On February 5, I posted Ukraine Floats the Hryvnia: It Sinks, As Expected, Down 45% Today; Carpetbaggers Take Over. Since then, action has been volatile.

Three Days of Wild Swings

click on chart for sharper image

Each of the last three days has seen wild gyrations, all stopping at an upper limit of 25 Hryvnia per one US dollar. It almost seems as if there is a cap on how low Ukraine is willing to let the Hryvnia sink.

If there is another peg, it will likely fail soon.

Today Reuters reports Ukraine cuts official hryvnia rate, closes gap with market rate.

Ukraine cut the hryvnia’s official rate on Monday to an all-time low of 24.96 to the dollar, the central bank said, bringing it broadly into line with the market rate following a steep slump in the currency’s value last week.

The rate stood at 23.13 on Friday.

On Thursday the hryvnia lost 30 percent against the dollar after the bank moved towards a free float, stopping currency auctions that had served as a peg for the exchange rate and ramping up base interest rates.

The move all but paralysed the country’s foreign exchange market, with buyers of hard currency putting off purchases and sellers holding out for higher levels.

According to Reuters data, the bid/ask spread for the hryvnia was in a range of 24.50-25.50 to the dollar on Monday.

The head of FX and money markets at a large Ukrainian bank said sufficient dollar buyers had emerged at around 25.00.

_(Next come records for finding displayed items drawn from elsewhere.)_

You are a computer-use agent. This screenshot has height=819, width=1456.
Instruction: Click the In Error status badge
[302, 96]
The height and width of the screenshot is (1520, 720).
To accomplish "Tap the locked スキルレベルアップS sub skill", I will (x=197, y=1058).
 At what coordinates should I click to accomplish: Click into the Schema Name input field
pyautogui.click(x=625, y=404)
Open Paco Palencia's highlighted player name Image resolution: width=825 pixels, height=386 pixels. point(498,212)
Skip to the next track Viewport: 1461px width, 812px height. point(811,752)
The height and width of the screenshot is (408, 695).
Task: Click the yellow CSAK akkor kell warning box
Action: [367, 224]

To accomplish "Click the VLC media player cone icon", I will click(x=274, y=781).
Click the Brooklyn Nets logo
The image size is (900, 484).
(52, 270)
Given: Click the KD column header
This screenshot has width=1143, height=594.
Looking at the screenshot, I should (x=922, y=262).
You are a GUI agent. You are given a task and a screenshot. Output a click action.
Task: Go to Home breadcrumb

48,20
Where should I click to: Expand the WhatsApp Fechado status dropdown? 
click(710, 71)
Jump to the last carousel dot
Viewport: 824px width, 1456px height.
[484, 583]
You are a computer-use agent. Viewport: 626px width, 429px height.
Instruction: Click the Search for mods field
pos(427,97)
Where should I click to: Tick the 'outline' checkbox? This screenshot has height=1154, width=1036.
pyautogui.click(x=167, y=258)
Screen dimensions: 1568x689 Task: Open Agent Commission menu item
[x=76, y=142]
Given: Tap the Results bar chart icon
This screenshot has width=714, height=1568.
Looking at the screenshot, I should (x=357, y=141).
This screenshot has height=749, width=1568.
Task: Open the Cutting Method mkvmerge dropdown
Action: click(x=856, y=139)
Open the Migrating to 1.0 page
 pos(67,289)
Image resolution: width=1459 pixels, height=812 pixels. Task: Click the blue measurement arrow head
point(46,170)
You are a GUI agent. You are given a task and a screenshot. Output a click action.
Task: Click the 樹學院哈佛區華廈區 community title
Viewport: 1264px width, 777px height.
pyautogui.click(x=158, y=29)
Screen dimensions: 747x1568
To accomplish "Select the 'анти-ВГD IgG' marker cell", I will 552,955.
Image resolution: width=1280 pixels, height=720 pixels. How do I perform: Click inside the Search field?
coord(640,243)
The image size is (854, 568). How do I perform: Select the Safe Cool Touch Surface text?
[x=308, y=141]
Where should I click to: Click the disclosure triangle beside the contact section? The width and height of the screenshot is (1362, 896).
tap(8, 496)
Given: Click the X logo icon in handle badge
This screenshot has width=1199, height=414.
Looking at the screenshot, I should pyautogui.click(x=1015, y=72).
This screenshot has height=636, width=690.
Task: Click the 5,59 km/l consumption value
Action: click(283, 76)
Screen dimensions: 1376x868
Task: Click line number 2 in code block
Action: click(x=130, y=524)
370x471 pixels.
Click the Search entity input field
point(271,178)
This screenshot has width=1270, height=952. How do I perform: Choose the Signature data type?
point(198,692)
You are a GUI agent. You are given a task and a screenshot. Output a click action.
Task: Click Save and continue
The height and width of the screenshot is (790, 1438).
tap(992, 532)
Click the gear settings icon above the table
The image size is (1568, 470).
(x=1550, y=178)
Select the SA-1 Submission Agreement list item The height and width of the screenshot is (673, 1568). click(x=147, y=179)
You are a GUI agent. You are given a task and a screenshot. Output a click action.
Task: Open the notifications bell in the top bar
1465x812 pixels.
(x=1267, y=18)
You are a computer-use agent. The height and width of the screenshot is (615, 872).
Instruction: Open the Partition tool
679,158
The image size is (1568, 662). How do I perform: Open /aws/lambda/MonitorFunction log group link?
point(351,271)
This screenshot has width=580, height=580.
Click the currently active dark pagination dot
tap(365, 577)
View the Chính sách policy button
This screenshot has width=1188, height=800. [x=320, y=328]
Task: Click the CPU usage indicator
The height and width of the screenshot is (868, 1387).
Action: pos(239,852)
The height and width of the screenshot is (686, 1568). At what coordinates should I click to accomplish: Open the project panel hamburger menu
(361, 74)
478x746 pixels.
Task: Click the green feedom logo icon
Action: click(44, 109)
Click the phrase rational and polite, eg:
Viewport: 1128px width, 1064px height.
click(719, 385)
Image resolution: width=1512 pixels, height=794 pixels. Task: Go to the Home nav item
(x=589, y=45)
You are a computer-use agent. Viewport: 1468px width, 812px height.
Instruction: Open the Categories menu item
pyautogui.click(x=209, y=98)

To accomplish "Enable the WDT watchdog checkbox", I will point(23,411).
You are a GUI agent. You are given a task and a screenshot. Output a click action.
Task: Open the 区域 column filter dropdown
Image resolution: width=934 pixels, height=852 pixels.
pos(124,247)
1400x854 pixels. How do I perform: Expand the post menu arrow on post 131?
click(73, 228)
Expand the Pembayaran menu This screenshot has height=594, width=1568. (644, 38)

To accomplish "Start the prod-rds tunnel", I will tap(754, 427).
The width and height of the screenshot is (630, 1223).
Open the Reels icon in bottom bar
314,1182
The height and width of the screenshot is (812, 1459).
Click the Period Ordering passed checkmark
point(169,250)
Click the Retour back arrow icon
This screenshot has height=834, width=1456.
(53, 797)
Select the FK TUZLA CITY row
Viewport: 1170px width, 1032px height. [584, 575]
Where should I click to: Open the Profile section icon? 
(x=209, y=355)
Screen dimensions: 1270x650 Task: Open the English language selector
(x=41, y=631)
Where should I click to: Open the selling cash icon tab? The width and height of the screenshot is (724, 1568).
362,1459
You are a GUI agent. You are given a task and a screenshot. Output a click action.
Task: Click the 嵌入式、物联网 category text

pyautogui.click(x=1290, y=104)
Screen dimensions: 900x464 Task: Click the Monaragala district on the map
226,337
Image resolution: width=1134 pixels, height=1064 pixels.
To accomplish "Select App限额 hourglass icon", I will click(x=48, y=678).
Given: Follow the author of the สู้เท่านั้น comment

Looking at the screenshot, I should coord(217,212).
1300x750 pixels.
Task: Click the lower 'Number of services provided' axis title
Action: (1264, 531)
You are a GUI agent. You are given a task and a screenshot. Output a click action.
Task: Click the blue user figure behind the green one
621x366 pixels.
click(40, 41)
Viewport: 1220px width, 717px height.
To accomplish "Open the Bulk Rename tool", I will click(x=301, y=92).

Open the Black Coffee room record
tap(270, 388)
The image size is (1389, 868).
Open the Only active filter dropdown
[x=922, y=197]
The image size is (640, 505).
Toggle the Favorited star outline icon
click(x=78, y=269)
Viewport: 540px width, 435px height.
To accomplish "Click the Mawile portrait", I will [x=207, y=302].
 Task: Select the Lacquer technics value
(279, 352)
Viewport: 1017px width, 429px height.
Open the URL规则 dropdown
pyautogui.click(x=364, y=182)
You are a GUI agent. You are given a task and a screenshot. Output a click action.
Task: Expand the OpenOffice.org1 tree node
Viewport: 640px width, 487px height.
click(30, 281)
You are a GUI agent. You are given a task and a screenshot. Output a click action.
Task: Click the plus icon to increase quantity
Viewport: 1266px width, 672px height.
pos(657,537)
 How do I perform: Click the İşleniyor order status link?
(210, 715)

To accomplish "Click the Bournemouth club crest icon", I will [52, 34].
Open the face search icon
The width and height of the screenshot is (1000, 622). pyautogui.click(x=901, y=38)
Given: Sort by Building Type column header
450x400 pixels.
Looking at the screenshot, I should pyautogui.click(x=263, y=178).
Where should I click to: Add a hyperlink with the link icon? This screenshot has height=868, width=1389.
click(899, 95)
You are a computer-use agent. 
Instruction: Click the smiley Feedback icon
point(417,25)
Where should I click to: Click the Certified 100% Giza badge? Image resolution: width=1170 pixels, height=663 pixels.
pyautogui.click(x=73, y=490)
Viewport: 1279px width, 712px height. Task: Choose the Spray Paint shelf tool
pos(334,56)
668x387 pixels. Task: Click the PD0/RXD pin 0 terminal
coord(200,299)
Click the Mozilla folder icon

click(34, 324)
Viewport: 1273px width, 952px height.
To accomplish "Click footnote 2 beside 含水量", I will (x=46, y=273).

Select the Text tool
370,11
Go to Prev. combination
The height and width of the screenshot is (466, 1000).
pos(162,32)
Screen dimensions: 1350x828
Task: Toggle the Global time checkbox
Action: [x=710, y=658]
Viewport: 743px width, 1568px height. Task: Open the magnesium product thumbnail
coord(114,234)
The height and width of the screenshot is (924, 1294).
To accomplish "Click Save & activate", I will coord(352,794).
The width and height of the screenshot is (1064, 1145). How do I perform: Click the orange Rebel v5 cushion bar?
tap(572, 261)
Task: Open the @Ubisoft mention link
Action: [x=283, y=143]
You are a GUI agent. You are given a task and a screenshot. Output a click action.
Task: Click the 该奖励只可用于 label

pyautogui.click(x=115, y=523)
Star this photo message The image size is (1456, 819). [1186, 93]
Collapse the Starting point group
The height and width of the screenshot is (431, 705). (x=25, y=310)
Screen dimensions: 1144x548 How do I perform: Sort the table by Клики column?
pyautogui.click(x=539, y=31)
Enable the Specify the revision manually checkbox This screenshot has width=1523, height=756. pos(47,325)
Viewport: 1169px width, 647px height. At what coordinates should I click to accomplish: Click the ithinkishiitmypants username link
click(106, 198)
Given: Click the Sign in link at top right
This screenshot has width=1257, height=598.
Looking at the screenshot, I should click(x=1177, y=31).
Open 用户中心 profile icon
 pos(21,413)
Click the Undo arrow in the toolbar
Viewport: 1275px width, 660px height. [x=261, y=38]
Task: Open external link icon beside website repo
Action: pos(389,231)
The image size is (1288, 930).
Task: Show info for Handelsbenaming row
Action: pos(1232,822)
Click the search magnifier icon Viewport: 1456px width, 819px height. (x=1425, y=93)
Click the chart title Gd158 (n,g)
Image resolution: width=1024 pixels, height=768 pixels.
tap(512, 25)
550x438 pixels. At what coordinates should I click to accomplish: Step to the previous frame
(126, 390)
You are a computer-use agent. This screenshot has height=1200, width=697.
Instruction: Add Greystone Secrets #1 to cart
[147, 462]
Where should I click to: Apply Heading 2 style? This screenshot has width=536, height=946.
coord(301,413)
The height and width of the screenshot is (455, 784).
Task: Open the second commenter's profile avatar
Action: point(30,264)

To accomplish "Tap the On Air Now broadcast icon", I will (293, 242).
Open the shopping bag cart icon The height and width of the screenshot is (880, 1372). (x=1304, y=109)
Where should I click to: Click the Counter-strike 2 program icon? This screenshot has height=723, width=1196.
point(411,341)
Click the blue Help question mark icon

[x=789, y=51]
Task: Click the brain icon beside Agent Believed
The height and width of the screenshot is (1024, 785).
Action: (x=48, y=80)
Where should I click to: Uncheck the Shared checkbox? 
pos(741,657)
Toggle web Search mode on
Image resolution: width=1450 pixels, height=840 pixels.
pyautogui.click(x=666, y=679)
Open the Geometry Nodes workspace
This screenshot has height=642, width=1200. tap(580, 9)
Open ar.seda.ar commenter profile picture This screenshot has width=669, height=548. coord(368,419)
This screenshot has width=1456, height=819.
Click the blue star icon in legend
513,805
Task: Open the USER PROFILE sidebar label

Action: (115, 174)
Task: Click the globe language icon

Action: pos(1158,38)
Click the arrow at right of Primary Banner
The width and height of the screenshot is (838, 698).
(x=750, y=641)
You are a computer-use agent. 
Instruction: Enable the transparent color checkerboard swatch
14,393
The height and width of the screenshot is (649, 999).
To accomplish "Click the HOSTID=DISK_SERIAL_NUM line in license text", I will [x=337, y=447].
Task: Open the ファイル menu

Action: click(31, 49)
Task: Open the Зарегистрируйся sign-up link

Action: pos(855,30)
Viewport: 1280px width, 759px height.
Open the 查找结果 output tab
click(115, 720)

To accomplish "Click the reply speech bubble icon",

“Trading has been active. If everything goes well in Minsk and if the IMF also gives us money, then we could strengthen to 22-23, but if everything breaks down on Wednesday in Minsk, then I cannot vouch for the rate,” he said by telephone.

There is little reason to expect things to go well on the war front. Nor is there a reason for the hryvnia to stabilize here even if talks in Minsk do go well. Ukraine is bankrupt and on dwindling foreign exchange reserves.